The following use key words as found in RFC 2119.
Images as provided by cloud deployers diverge, and cause pain for our end users from an interoperability standpoint. While cloud providers may choose to provide value with special images, OpenStack should spend effort in facilitating end user choice in what base images they run. Direct image upload is an example of a way to facilitate end user choice.
We take a strong stand on the ability to test the inbound interfaces a cloud provides to a running server instance. In order to test the interfaces that a user of an OpenStack cloud should be able to expect (for instance, does config-drive show up, does the instance have the IP that neutron says it has) we have to be able to have tests in the gate. Since OpenStack follows The Four Opens that means that our tests must be Open Source. Alternate versions of the tests that might test the same interfaces but use Close Source Operating Systems are not possible to be validated since we can’t run those Operating Systems in the gate, so cannot be accepted.
Linux is not an undue burden to ask someone to run. It runs on x86, power, sparc, mips, alpha, atom and arm processors and even IBM z-Series mainframes. It runs on phones, TVs, and watches. It is free and anyone can get an operational image. The utilities the tests require of a Linux guest are standard and available.

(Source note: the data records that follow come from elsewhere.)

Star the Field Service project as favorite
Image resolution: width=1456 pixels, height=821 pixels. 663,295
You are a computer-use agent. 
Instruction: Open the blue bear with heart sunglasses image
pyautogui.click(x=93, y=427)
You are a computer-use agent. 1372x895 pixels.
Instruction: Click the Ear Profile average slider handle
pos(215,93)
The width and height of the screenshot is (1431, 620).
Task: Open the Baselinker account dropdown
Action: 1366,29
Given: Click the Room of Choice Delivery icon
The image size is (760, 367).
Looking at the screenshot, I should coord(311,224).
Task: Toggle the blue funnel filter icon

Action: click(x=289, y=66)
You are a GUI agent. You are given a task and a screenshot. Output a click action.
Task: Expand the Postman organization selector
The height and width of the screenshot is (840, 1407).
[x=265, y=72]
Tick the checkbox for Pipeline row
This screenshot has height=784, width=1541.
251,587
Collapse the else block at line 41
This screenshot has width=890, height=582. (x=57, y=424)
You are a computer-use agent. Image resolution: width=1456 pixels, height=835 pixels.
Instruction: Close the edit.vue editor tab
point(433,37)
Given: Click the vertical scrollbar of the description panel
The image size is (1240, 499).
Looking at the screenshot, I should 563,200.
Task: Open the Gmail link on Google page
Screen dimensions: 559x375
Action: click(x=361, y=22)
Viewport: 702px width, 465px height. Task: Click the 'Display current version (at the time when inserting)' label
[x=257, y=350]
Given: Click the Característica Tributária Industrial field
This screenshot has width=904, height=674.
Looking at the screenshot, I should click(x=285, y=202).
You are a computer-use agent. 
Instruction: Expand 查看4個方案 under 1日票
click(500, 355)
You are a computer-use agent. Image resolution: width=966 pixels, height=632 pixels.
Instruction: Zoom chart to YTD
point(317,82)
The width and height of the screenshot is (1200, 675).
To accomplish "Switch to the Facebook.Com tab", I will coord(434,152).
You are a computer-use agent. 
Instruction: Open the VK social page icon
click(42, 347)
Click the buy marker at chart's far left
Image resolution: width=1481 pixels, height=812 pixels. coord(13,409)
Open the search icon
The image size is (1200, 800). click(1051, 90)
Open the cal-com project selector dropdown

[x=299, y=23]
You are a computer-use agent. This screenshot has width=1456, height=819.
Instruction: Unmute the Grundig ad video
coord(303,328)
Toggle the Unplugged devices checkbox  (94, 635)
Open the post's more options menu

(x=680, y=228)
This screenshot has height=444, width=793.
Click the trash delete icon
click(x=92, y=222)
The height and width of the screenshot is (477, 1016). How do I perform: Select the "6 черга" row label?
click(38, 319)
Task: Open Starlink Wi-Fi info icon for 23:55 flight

Asking someone to boot a Linux guest in order to test inbound interfaces is, therefore, not only completely reasonable, it’s the most reasonable and most obvious thing possible.
An OpenStack cloud that has LXC, Docker, Rocket, Solaris-zones or other lightweight container technology sounds pretty neat at first pass, but it turns out that an LXC cloud would not allow a Solaris image and a Solaris Zones cloud would not allow a Linux image. That is too much deployer choice bleeding through the abstraction layer, and as such is bad for interoperability. While there is nothing preventing deployers from using the OpenStack software to create clouds that are solely based on such technologies, those clouds are divergent from what OpenStack clouds are.